# 12.5 brisket done in 5 hours..WTH



## lazman (Oct 24, 2016)

Recently smoked my second brisket on my oklahoma joe highland. This one has stumped me as I was prepared to have this take upwards of 18 hours. Started at 9pm at 230 degrees with a couple of temp fluctuations that never went above 260 for any length of time. This brisket went to 165 within almost 2 hours and reached 195 between the point and flat within 5 hours. Was done so fast had to wrap and in towel and cooler until next day as we meant to have for dinner. To my surprise we found the brisket to be very tender and would have to rate the taste an overall good rating. How is it possible for this packer to have cooked so fast and without a stall at all?


----------



## SmokinAl (Oct 24, 2016)

It happens. Every piece of meat is different.

But your right, that is very fast.

Al


----------



## betaboy (Oct 24, 2016)

That is speedy!
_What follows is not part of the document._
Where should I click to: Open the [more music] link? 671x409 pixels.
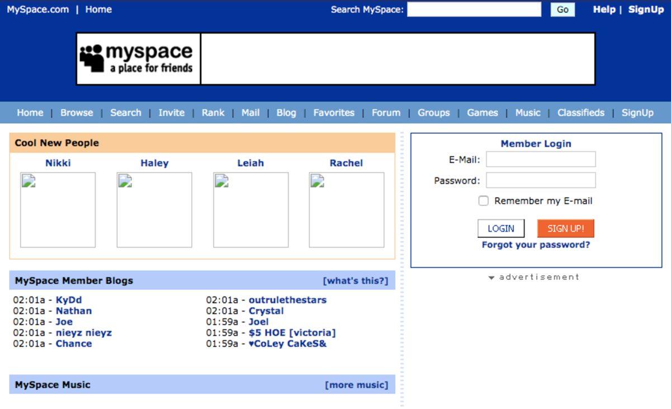[x=356, y=385]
Sounds/looks like it still turned out good for you though!


----------



## hardcookin (Oct 25, 2016)

What was you using for fuel...Wood/charcoal?
5 hours is pretty fast for a 12lb brisket. Looks like you have a nice bark on your brisket.


----------



## wade (Oct 25, 2016)

It is not just the final temperature that is important when cooking brisket, it is how long it is at or around that temperature. As you wrapped it in the cooler overnight the wrapped storing time was all part of the cooking process. In effect although you are only counting the "cooking" time from 9pm till 1am (5 hours), it was actually continuing to cook, breaking down the collagen, for a significant portion of the resting time - anything up to a further 12 hours. If you had tried to cut and serve it after only the first 5 hours I think you would have been very disappointed.


----------